= Records for the task =
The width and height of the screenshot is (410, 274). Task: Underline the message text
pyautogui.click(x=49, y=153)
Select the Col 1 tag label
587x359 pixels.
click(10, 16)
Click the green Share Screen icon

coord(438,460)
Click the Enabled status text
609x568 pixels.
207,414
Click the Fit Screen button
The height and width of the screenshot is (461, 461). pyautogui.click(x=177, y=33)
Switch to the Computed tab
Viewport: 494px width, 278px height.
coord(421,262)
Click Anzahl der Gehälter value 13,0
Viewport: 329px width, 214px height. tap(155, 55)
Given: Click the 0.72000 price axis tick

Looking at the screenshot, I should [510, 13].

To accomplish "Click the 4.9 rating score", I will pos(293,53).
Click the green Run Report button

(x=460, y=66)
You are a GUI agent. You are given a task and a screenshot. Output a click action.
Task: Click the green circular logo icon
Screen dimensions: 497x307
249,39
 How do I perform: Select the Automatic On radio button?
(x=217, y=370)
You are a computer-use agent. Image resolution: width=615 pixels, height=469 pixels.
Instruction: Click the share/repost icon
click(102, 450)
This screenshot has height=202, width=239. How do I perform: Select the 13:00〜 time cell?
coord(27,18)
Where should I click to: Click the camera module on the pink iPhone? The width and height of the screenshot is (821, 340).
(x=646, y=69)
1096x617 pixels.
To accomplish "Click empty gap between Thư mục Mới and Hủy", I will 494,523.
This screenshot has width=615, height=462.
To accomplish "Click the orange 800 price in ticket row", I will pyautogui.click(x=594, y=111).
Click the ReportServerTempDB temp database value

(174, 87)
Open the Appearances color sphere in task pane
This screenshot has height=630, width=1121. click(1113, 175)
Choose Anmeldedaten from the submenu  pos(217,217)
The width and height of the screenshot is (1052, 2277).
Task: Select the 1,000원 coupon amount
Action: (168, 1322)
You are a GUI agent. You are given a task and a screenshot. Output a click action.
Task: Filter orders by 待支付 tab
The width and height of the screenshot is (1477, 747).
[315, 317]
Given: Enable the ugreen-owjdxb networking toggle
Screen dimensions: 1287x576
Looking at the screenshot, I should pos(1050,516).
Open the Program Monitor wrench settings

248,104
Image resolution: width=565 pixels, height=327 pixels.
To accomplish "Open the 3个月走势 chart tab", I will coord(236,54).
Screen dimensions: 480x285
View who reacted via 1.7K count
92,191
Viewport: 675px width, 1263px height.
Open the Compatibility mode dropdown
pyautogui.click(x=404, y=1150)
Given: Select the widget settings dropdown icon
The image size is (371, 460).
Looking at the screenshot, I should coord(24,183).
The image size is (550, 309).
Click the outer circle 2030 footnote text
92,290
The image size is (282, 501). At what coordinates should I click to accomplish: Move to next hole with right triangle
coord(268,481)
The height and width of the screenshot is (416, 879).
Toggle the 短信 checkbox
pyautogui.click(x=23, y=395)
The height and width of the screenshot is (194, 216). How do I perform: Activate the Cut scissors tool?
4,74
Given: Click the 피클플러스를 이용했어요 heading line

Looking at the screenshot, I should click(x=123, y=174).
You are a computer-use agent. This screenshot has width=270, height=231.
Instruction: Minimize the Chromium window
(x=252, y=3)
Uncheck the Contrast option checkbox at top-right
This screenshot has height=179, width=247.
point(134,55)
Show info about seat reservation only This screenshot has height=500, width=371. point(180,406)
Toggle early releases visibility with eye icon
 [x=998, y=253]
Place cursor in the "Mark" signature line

= What you need to do =
Check each line of the preceding material for the word "agent", then state how many lines contain it, with no other text.

= Solution =
4